その口元には何か、クリームのような物をつけている彼もまた俺を指差してこの宿の看板娘と同じように叫んできたが……。


「お二人共、いきなりの挨拶がそれって酷くないですかね? まるで人が死んだみたいな言い方ですけど、この通り普通に生きてますよ」

「い、いやだってセバートさんがさっき……」

「お、俺も昼に店に来たジーヌによう……」


 二人の反応を見るに、どうやら前回この街から拠点への帰路での事情を聞いている様子。それならまだこの街にジーヌ一家がいるかもしれないな。

 心配をかけてしまった事だし、この街に彼ら一家が滞在しているのなら探し出して無事を知らせてあげたいなー。


「セバートさん、すみません。俺の事情を知っているのなら、今ジーヌさん達はこの街にいるんですよね?」

「お、おう……。確か、宝飾エリアで小遣い稼いで『ホリさんと会ったこの街で酒の一つでも手向ける』ってよ……」


 それならば善は急げ、彼やその一家の人達を探してみるとしよう。

「お兄さんッ!」

「おわっ」


 少し悪巧みを企てている時に不意に抱き着かれ、突然の事に少し驚いてしまった。

 抱き着いてきた相手はこの宿の看板娘、そして俺達の騒ぎを聞いて厨房からやってきていたこちらを覗き込んでいる強面、彼女の父の手には包丁が握られている。


 彼の視線、見覚えがあるな。

 そう、あれは魔王のムスメにやきそばを食べさせた時、同じ様な目をしていた。


『娘に手を出すのなら』という、父親独特の殺意のある視線がぐさぐさと俺に突き刺さっているが、看板娘はまるで気付いていない。


「生きてて、生きててよかったね!!」

「ありがとう、この通り五体満足だよ。あのハゲに騙されたんだね、可哀想に」

「おい」


 彼女を撫でつつ、気付けば並んでいたお客さんや食堂にいたお客さん、更に宿泊の為に部屋を取っていたお客さんが俺と看板娘を生暖かい目で見ている。

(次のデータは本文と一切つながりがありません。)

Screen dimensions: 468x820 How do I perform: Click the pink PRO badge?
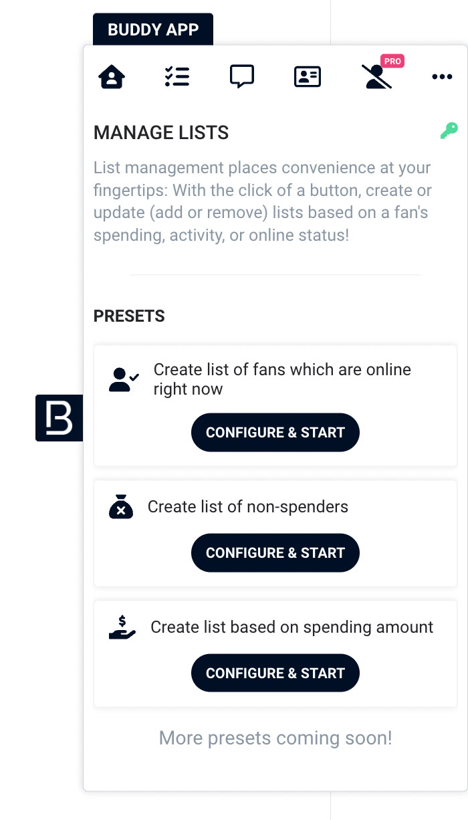pyautogui.click(x=392, y=62)
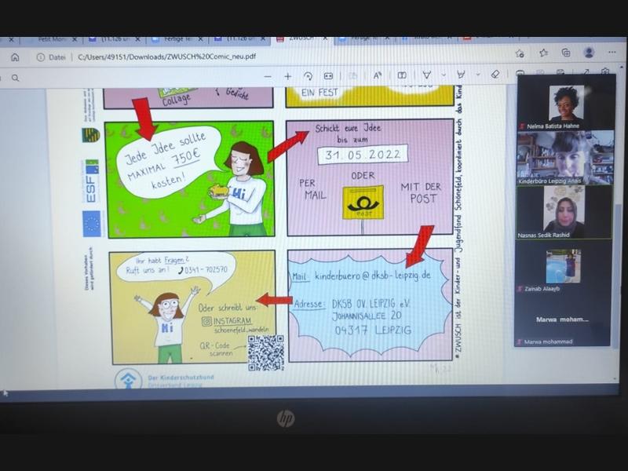Add this page to favorites with star icon
Screen dimensions: 628x471
click(542, 53)
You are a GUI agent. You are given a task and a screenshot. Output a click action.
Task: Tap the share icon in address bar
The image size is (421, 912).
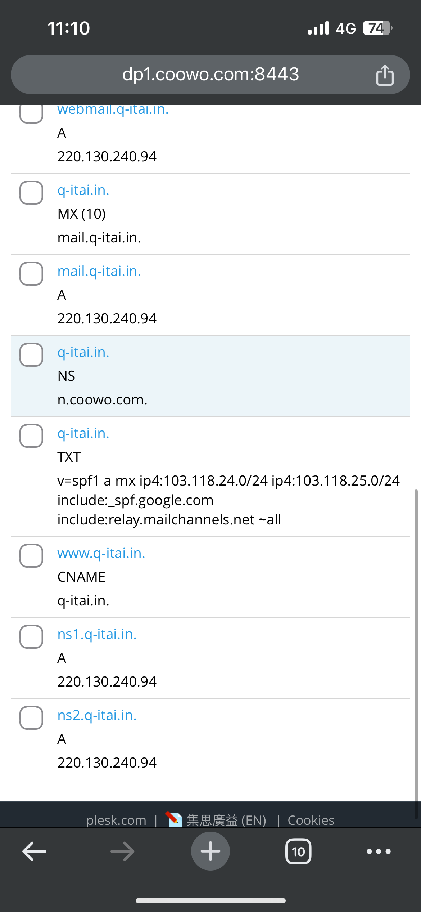(x=385, y=75)
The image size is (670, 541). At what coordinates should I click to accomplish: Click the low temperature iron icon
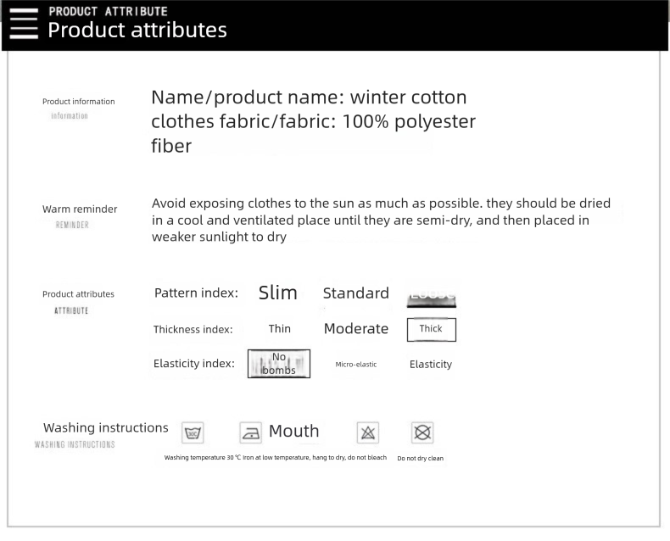(250, 433)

 恥ずかしいので、とっととチェックインを済ませてしまおう。アレック君にも早く会いたいし。


「それじゃあ、いつものように泊めて貰えるかな? 今回は短い滞在なので、今日と明日の二泊でお願いしますね」

「はいっ! お兄さんが次来たら宿泊代はいらないってお父さんが言ってたから、お代はいいよ!」

 彼女の出してきた言葉を聞いて殺意の波動を出している人物に視線をやれば、親父さんはそのまま頷いた。

 彼らの心意気はありがたいが……。


「いや、それはダメだよ。こちらはお世話になる身だからね。はい、銀貨四枚。その代わり、親父さんにお酒を一杯ご馳走してくれるように言っておいてくれる?」

「うーん……、どうする? お父さん」


 看板娘や俺、そしてセバートに他のお客さんから一斉に視線を向けられている強面は一度大きく息を吐き、そのまま軽く数回頷いた。

「いいみたいだ。それじゃあまたお世話になるね。俺はこのまま一度死亡説を流してくれた人に会いにいくから、晩御飯期待しておくね」

「うんっ! 最近のうちの目玉、食事の時に出すね!」


 元気な返事をして俺から離れ、そのまま部屋の鍵を取りに行った彼女。

 色々とタイミングが良かったな、と周りの視線から逃れるようにしながら少し気まずいといった顔を浮かべているセバートの肩に手を置いて大事な事を伝えておこう。


「セバートさん? 死んだと言われていた私の傷ついた心は、安く商品を仕入れられない限り癒えません。後は言わなくてもわかりますね」


 輝く頭に感情をぶつけるようにぼりぼりと掻いた彼は、一つ舌打ちをしてこちらの意思を汲み取ってくれたようだ。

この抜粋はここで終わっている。